About this exercise:
Retype the data exactly. Spelling and punctuation stay as they are.
Available data below:
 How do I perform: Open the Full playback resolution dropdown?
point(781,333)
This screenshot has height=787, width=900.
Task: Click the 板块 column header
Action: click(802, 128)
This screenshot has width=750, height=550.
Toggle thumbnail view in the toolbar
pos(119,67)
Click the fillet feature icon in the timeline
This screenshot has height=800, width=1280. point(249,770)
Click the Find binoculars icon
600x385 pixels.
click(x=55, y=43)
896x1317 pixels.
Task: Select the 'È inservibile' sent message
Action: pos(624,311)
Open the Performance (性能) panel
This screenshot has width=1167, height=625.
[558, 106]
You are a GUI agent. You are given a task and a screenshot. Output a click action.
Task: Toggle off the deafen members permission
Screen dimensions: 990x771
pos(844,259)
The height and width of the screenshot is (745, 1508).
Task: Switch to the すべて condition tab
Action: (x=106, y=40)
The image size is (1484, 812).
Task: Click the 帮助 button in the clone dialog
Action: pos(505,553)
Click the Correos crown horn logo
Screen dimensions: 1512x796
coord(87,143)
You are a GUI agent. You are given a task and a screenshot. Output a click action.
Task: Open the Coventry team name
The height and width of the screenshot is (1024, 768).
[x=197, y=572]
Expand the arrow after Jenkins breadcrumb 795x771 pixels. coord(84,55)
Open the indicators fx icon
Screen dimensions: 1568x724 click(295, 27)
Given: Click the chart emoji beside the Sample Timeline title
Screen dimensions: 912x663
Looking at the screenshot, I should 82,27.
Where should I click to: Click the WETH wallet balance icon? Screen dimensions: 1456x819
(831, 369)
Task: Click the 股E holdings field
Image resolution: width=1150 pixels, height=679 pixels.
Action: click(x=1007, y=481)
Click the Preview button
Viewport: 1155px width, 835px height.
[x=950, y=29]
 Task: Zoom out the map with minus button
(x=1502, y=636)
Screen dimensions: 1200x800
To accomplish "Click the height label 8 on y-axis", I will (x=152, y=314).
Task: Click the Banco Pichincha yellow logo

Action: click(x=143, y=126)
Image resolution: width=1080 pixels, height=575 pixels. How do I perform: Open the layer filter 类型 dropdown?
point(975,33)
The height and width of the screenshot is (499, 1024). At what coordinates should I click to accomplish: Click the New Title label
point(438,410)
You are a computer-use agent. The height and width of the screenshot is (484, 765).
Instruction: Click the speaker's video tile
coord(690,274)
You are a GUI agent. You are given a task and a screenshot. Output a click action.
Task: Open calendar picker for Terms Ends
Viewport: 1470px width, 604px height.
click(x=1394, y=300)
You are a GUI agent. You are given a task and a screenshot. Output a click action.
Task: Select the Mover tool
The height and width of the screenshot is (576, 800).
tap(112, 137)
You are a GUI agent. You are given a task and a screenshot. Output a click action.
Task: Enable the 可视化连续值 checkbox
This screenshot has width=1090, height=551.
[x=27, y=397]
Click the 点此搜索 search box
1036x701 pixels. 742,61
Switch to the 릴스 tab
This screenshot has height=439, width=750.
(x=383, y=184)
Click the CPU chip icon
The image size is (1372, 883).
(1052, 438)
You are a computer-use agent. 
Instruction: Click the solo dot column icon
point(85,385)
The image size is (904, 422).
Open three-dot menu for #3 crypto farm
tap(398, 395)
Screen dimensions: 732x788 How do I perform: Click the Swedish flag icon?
End of Available data.
Response area:
 How do I perform: Open the Full playback resolution dropdown?
point(781,333)
This screenshot has height=787, width=900.
Task: Click the 板块 column header
Action: click(802, 128)
This screenshot has width=750, height=550.
Toggle thumbnail view in the toolbar
pos(119,67)
Click the fillet feature icon in the timeline
This screenshot has height=800, width=1280. point(249,770)
Click the Find binoculars icon
600x385 pixels.
click(x=55, y=43)
896x1317 pixels.
Task: Select the 'È inservibile' sent message
Action: pos(624,311)
Open the Performance (性能) panel
This screenshot has width=1167, height=625.
[558, 106]
You are a GUI agent. You are given a task and a screenshot. Output a click action.
Task: Toggle off the deafen members permission
Screen dimensions: 990x771
pos(844,259)
The height and width of the screenshot is (745, 1508).
Task: Switch to the すべて condition tab
Action: (x=106, y=40)
The image size is (1484, 812).
Task: Click the 帮助 button in the clone dialog
Action: pos(505,553)
Click the Correos crown horn logo
Screen dimensions: 1512x796
coord(87,143)
You are a GUI agent. You are given a task and a screenshot. Output a click action.
Task: Open the Coventry team name
The height and width of the screenshot is (1024, 768).
[x=197, y=572]
Expand the arrow after Jenkins breadcrumb 795x771 pixels. coord(84,55)
Open the indicators fx icon
Screen dimensions: 1568x724 click(295, 27)
Given: Click the chart emoji beside the Sample Timeline title
Screen dimensions: 912x663
Looking at the screenshot, I should 82,27.
Where should I click to: Click the WETH wallet balance icon? Screen dimensions: 1456x819
(831, 369)
Task: Click the 股E holdings field
Image resolution: width=1150 pixels, height=679 pixels.
Action: click(x=1007, y=481)
Click the Preview button
Viewport: 1155px width, 835px height.
[x=950, y=29]
 Task: Zoom out the map with minus button
(x=1502, y=636)
Screen dimensions: 1200x800
To accomplish "Click the height label 8 on y-axis", I will (x=152, y=314).
Task: Click the Banco Pichincha yellow logo

Action: click(x=143, y=126)
Image resolution: width=1080 pixels, height=575 pixels. How do I perform: Open the layer filter 类型 dropdown?
point(975,33)
The height and width of the screenshot is (499, 1024). At what coordinates should I click to accomplish: Click the New Title label
point(438,410)
You are a computer-use agent. The height and width of the screenshot is (484, 765).
Instruction: Click the speaker's video tile
coord(690,274)
You are a GUI agent. You are given a task and a screenshot. Output a click action.
Task: Open calendar picker for Terms Ends
Viewport: 1470px width, 604px height.
click(x=1394, y=300)
You are a GUI agent. You are given a task and a screenshot. Output a click action.
Task: Select the Mover tool
The height and width of the screenshot is (576, 800).
tap(112, 137)
You are a GUI agent. You are given a task and a screenshot. Output a click action.
Task: Enable the 可视化连续值 checkbox
This screenshot has width=1090, height=551.
[x=27, y=397]
Click the 点此搜索 search box
1036x701 pixels. 742,61
Switch to the 릴스 tab
This screenshot has height=439, width=750.
(x=383, y=184)
Click the CPU chip icon
The image size is (1372, 883).
(1052, 438)
You are a computer-use agent. 
Instruction: Click the solo dot column icon
point(85,385)
The image size is (904, 422).
Open three-dot menu for #3 crypto farm
tap(398, 395)
Screen dimensions: 732x788 How do I perform: Click the Swedish flag icon?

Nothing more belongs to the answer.